Одновременно с узаконенными борделями существуют полулегальные, для которых, вопреки статусу, тоже есть правила. Главное условие — запрещение непотребства в общественных местах. Разврат терпится только в притонах и секретных квартирах.

Тяжелый хлеб

«На службе» Марья приносит до 7 рублей в день. Согласно циркуляру, 1,75 из них остаются ей в личное расположение. Хозяйка забирает 5,25 рубля и за это дает «…сообразно средствам борделя: помещение, освещение, отопление, сытный и здоровый стол, необходимое белье, платье, башмаки и вообще то, что нужно для существования и что не составляет предмета прихоти или роскоши».

Килограмм ситного хлеба (т.е. из просеянной сквозь сито муки) стоит 9 копеек, ржаного — 5 копеек.
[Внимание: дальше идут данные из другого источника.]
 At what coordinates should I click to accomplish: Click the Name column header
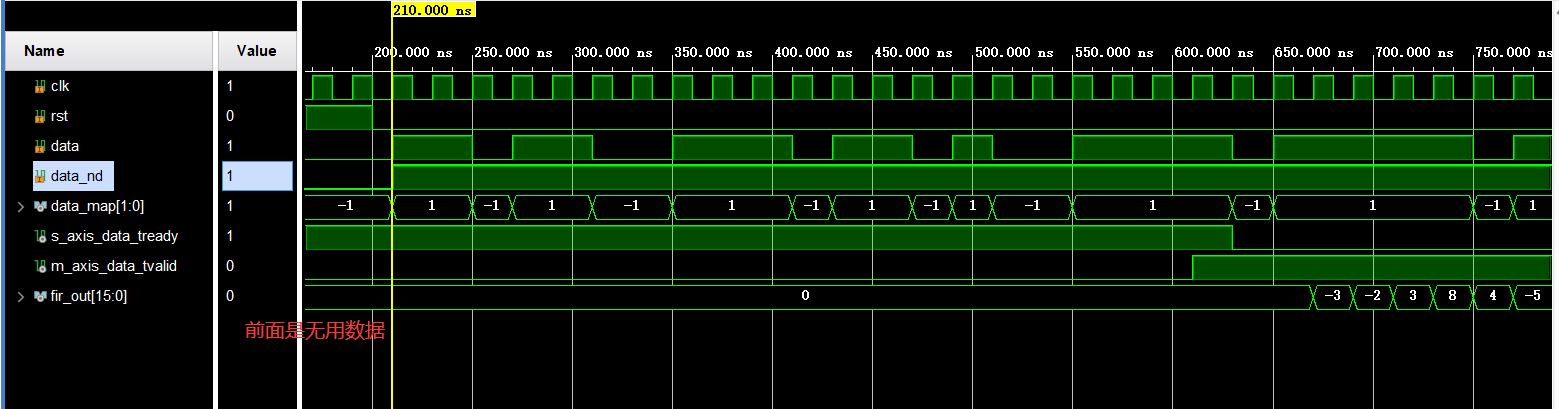(44, 51)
Выходит, что если Марья Романовна захочет купить хлеба, чтобы потом раздать бродягам на Сенной (ее-то обеспечивает Madame), то не сможет донести его от булочной. Дневного заработка ей хватит на 20 кг ситного или 35 кг ржаного хлеба. Так почему же она крадет чужие деньги? Жажда разбогатеть? Страх остаться голодной, как в добордельный период? Нестерпимое желание присвоить чужое? Но зачем тогда добровольно сознается?

Признание

Она сидит у стола в городской полиции и смотрит на свои башмаки. Их простые овальные носы, чуть стертые и припыленные, торчат из-под юбок ненового, но еще нарядного, слишком праздничного платья. Ее отвлекает околоточный надзиратель, немолодой, с острыми оттопыренными усами человек. Зачем же вы сами решили сознаться, спрашивает он, и Марья Романовна нервно вздрагивает, однако тут же находится:

— Затем, чтобы по справедливости.

Надзиратель вздыхает. Еще раз окидывает публичную женщину тупым вопросительным взглядом и что-то подписывает в лежащие перед ним бумаги.

Правила клуба

Перед поступлением в бордель девицы проходят освидетельствование у врача. Государство опасается «любострастных болезней» — венерических заболеваний и страшного сифилиса. Последним, согласно официальной статистике, в 1869 году болеет 1,3% населения Санкт-Петербурга, город лидирует среди других в Империи. Именно по этой причине еще в 1843 году упомянутый литератором Гречем министр внутренних дел Лев Перовский и создает Врачебно-полицейский комитет — с целью «правильного медико-полицейского надзора над женщинами, промышляющими «развратом».

Поэтому проститутка обязана беспрекословно подвергаться врачебному медконтролю, поэтому хозяйка должна осматривать девиц каждый день. Публичных женщин в Санкт-Петербурге лечат в особом отделении Калинкинской больницы. Замалчивание болезней и обнаружение их на освидетельствовании обязует девиц выплатить содержательнице определенную сумму. На деле все, как всегда, по-другому. Осмотр проходит спешно и бессистемно, а те, кого выловили лечиться, до конца не выздоравливают и спешат вернуться к работе. Никакой сифилис не обнуляет тягостные, беспросветные долги. Кабальная система взаимоотношений Madame — проститутка не подчиняется циркулярам.

Поступая на работу, девица отдает паспорт. Вместо него — заменительный, или попросту «желтый» билет — клеймо невозвратности в «чистый» мир. На первой странице фотография, имя, сословие. На последней врач ставит отметки. Все остальные листы отданы «Правилам для публичных женщин».

Марья знает Правила наизусть, может рассказать, как стих: и про опрятность, и про частое обмывание водой детородной части, про то, что нельзя ходить по нескольку вместе, переезжать без разрешения полиции, про то, что содержательница не вправе требовать, чтобы предметы прихоти и роскоши непременно покупали у нее и что уйти от Madame можно во всякое время. И, конечно, про то, что ничего из этого, кроме требований к Марье, не работает. Долги, безденежье и побои — вот и весь заработок. Ее никто не отпустит, и никто за нее не заступится. Ведь публичная — это значит чья угодно, но не своя собственная. Ровно об этом спустя полвека заговорят, сокрушаясь, герои «Ямы» Куприна, из-за которой последнего не раз обвиняли в ненужном чрезмерном натурализме.

Марья крадет впервые за все время служения Madame. Крадет у проверенного клиента, надеясь вырваться из лап публичной любви и сопутствующего ей всеобщего презрения.

Освобождение

Савинова Марья Романовна была заключена под стражу в городскую тюрьму в Тюремном переулке (ныне — пер. Матвеева). Ее дальнейшая судьба обрывается, но остается надежда, что побег из дома терпимости удался ей вполне.